Prime Slime Tales – Tony Basilicato

3 out of 5

Yeah, I agree, it’s pretty dumb.  But if you just let it do its thing, Prime Slime Tales wears Basilicato’s history-with-Henson on its sleeve, as well as an obvious influence of classic Looney Tunes style whatever-goes plotting, and thus serves up 4 issues of breezy, stupid but sweet funny animal stuff.  It also has enough horrible WHY moments that make you wide-eyed with shame on behalf of the creator that it nudges the book into good ol’ B-grade reading material, so extra stars for that.

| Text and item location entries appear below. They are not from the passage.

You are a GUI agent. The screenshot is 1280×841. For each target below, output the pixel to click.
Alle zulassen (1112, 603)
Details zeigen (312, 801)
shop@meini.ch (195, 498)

Zigbone the Cat lives in a junkyard and generally visits the research facility next door for food.  He pisses off the janitor, who throws some yogurt into some kinda reactor, and things naturally explode, leaving a crater… OF SLIME.  Out of which crawls ‘Booger,’ a slime copy of Zigbone, and later, when a slime-obsessed biker (damn those slime-obsessed bikers!) falls into the slime with a cockroach in tow, the monster Gorgonzola springs forth to wreak nonsensical havoc upon the graveyard and, like, eat Zigbone and Booger maybe?  In issue 3 there’s another explosion when Gorgonzola creates a nueclear powered cockroach terminator robot (spelling – nice and bolded – courtesy of the author) and so issue 4 we get a totally whaaaaat off topic dream sequence of Zigbone selling moonshine with his pops in a swamp.  This isn’t really worked in smoothly, as Ziggy just wakes up at the end and is all like ‘oh yeah that was a dream,’ so I’m sorta’ thinking that was a leftover ‘plot’ that Tony wanted to work in there.  When our cat does wake up, he’s in the Madness Dimension or something, and we’ll never know CLIFFHANGER OMG because no further issues of Prime Slime eva came outs.

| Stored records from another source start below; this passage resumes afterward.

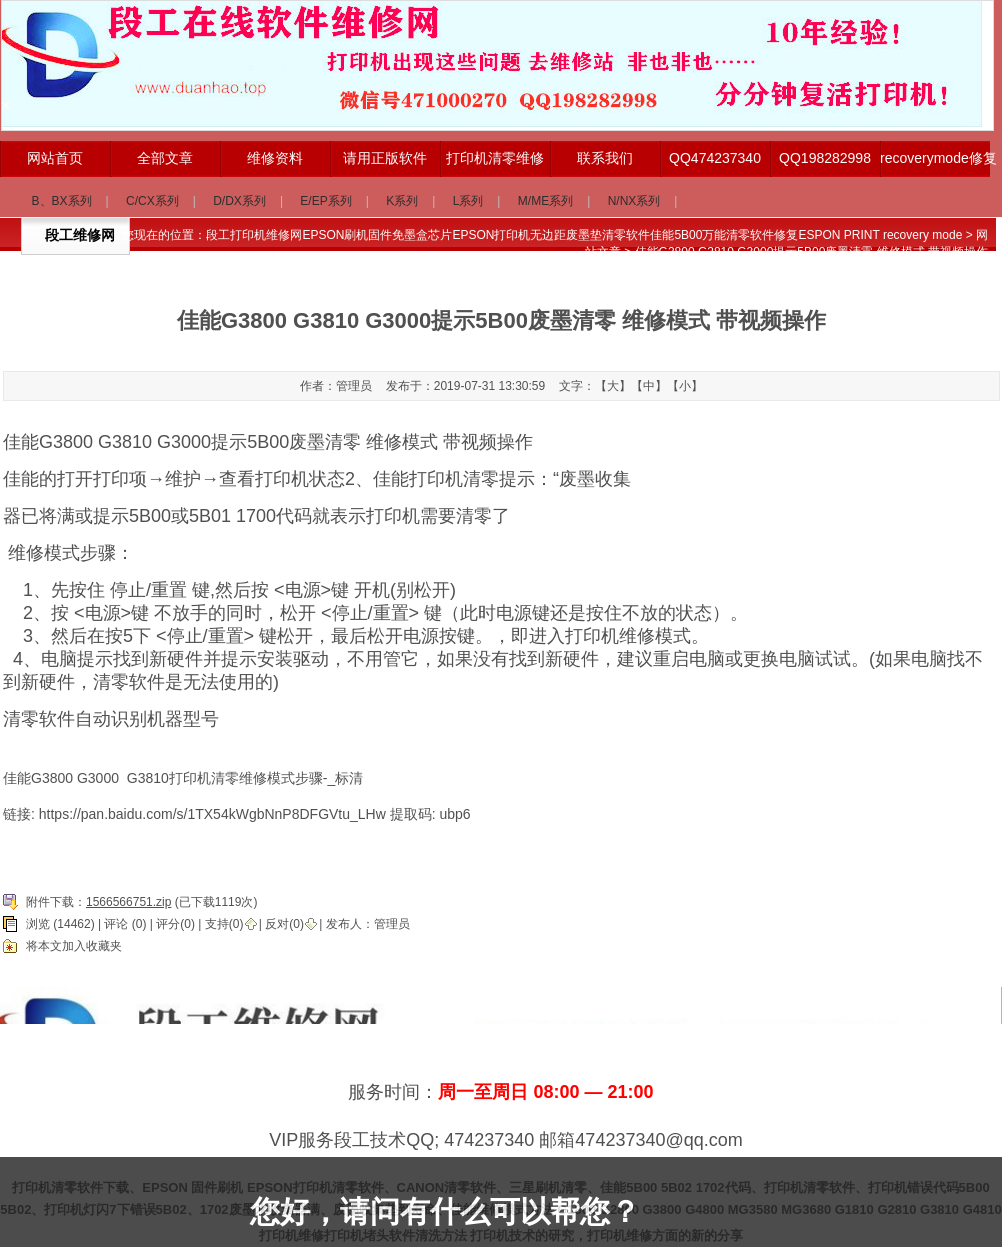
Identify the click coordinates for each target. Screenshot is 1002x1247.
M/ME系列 (545, 201)
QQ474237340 (715, 158)
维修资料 (275, 158)
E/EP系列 (325, 201)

Issue 1 and 2 are inked by Jim Lawson in the duo-tone Mirage method, so they have that dirty detailed look that was common to their early publications.  This does help to highlight Tony’s fun characters, but also slows the eye down to the rather atrocious writing that literally reminds us every few panels of what happened on the previous page and jumps back and forth between scenes for no rhyme or reason.  It sorta’ rings of not sketching the plot beats out ahead of time.  There’s also this odd habit to use wildly implausible and yet specific time measurements, such as the initial explosion knocking Zigbone unconscious for… 4 weeks.  Why 4 weeks?  Does it matter that it was a month?  No.  I know it’s a comic, but… 4 weeks?  Did he… eat?  Somehow?  And so sprinkle that sensibility (we’ll call it a beginner’s method of adding details to a story) across the pages and there’s your B-grade.

Issue 3 and 4 came out through NOW and are inked more traditionally, so the backgrounds are flatter and the characters more elastic.  It loses a bit of the grimy definition of the first two issues, but increases the reading speed (which, as mentioned, is a positive).

This is not a book to read for any particular reason, it’s just one of those funky independent book footnotes that’s charmingly black-and-white-boom era stuff that you seriously won’t find nowadays.  And one day, someone will wonder why I held on to them, and then they’ll realize that I also own ‘The Verdict’ on DVD because Bruce Willis has an uncredited cameo in it, and then they’ll stop wondering things.